A similar domestic intelligence collection exercise, Patriot North, was held last July, this time around a flooding and tornado scenario more characteristic of the Midwest. In that exercise, a North Dakota-based Reaper drone, National Guard helicopters and Civil Air Patrol Cessna planes outfitted with cameras collected imagery while the 194th Intelligence Squadron of Air National Guard, based out Camp Murray in Tacoma, Washington, put their skills to work analyzing and annotating the photos, making unclassified products that could also be widely distributed, including to Red Cross volunteers.

“That’s the fundamental difference between ‘intelligence’ and IAA,” says the retired NORTHCOM commander. “If what we produce is classified it’s not much use to police or fire fighters. We’ve learned that the hard way.”

National Guard regulations state, “All IAA capabilities are legally employed in accordance with Federal policies on Intelligence Oversight and Handling of U.S. person information.” Like any military regulation dealing with domestic operations, there are exceptions. Criminal or terrorist information “incidentally collected” by National Guard components must be handed to responsible law enforcement channels.

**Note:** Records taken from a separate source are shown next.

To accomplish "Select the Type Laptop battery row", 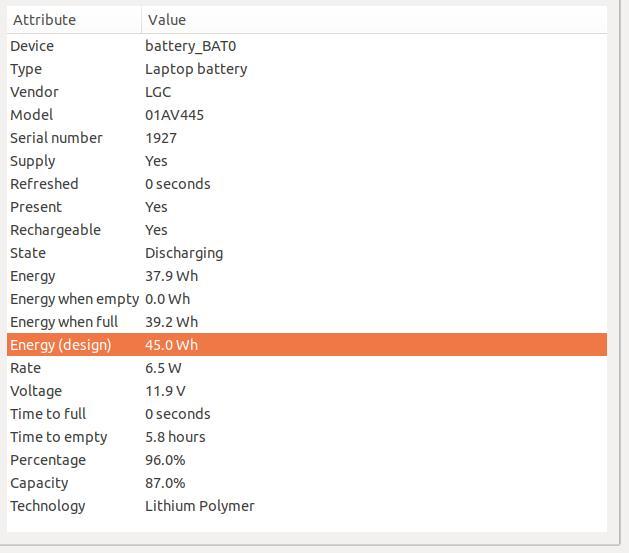I will [307, 69].
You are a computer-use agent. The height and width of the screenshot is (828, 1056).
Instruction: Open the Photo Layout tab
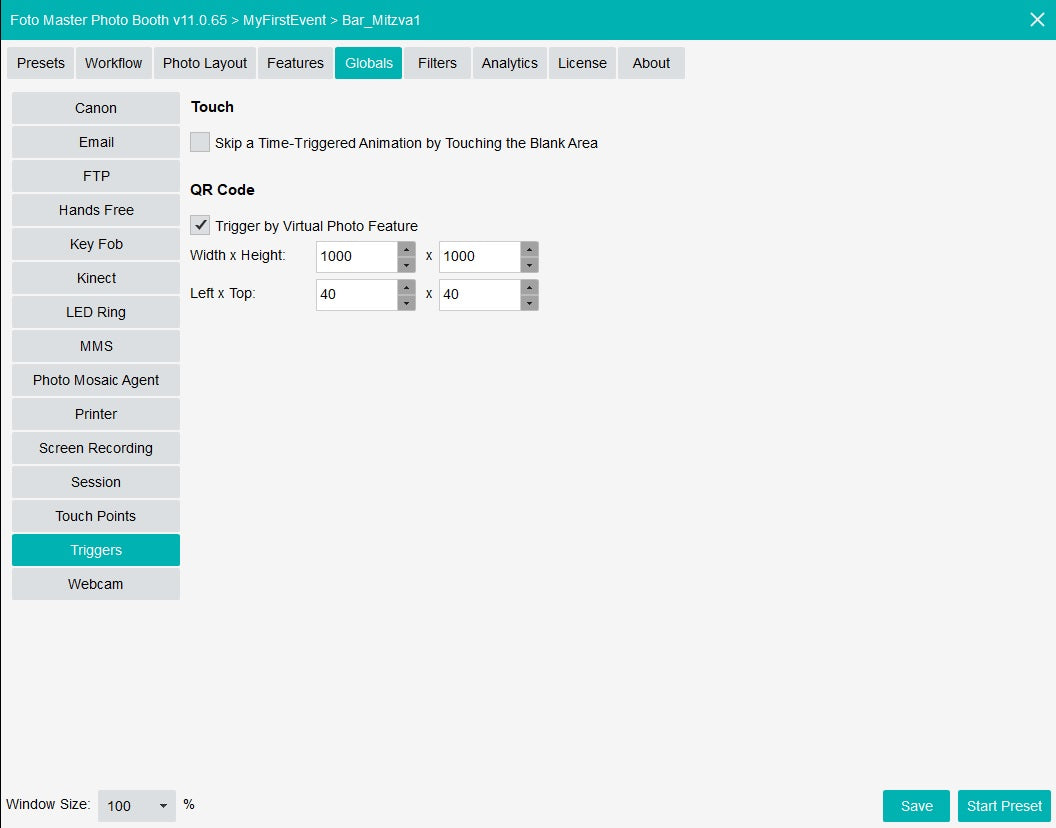tap(205, 63)
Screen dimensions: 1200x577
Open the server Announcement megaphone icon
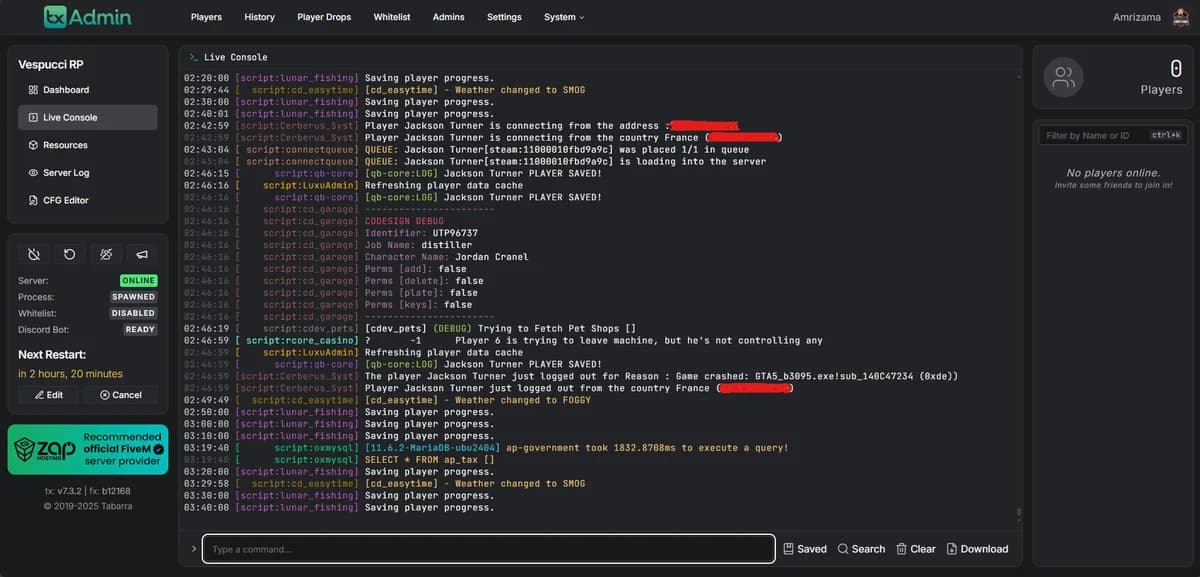coord(141,254)
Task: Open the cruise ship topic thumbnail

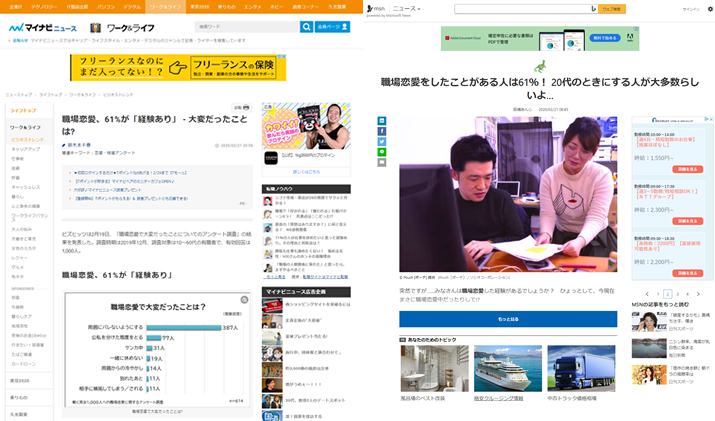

And any intelligence collection in support of “civil disturbance operations” must be approved by the Secretary of Defense.

But the biggest exception is “foreign intelligence” collection, which is allowed as a routine part of domestic operations. “At a time when Americans face a profound public health and national security threat posed by the COVID-19 pandemic, it is imperative that the men and women of law enforcement have the support they need to prevent public health threats from entering the country through our borders,” a Homeland Security official told Fox News late Tuesday.

The senior NORTHCOM commander and Air Force officers involved in allocating resources agree that more aircraft, helicopters and drones will likely take to the skies in support of the new border mission.

The RC-26 reconnaissance plane is flown by eleven Air National Guard units, four of them located in California, Arizona, New Mexico and Texas. Flying five hours at a time, the RC-26 can cover large areas, streaming video to ground controllers. The Reaper drone is supported from 13 Air National Guard units inside the United States,with three of them—in Syracuse, New York; Holloman AFB, New Mexico; and March Air Reserve Base, in Moreno Valley, California—flying the drones. At 40,000 feet, above the commercial airline highway, Reapers have 18 hours of flight endurance. The drones have day and low light TV cameras and infrared sensors that are accurate enough to detect individuals on the ground.